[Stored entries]
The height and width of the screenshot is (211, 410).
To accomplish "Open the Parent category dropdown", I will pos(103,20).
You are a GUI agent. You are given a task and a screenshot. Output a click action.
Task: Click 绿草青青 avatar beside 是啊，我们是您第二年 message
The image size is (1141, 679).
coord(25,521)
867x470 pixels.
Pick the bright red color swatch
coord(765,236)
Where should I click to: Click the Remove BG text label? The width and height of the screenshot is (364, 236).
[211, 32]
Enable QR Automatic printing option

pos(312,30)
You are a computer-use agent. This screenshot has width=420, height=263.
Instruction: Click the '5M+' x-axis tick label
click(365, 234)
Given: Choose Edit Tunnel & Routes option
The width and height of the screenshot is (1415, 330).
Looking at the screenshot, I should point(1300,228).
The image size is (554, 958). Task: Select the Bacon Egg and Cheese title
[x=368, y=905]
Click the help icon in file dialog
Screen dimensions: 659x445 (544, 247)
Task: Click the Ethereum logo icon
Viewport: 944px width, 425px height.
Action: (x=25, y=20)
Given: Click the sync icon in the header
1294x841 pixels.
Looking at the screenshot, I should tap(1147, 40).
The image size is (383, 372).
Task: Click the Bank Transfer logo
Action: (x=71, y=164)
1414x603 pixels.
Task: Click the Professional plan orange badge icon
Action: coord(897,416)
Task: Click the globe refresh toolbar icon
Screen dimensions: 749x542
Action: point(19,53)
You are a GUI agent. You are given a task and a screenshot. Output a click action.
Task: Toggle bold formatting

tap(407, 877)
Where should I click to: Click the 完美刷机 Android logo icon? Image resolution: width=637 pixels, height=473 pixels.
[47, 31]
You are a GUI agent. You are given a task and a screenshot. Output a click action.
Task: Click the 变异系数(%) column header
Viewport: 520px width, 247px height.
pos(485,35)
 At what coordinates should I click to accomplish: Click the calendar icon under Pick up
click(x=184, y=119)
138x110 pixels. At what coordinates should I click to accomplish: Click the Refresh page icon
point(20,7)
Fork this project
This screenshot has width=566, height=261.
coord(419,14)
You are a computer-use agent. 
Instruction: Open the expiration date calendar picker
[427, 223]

#### Required task:
Rewrite the rows from the line with "867x470 pixels." to the line with "click(365, 234)", replacing "screenshot" with "image" and leaving everything else unchanged.

#### Correct result:
867x470 pixels.
Pick the bright red color swatch
coord(765,236)
Where should I click to: Click the Remove BG text label? The width and height of the image is (364, 236).
[211, 32]
Enable QR Automatic printing option

pos(312,30)
You are a computer-use agent. This image has width=420, height=263.
Instruction: Click the '5M+' x-axis tick label
click(365, 234)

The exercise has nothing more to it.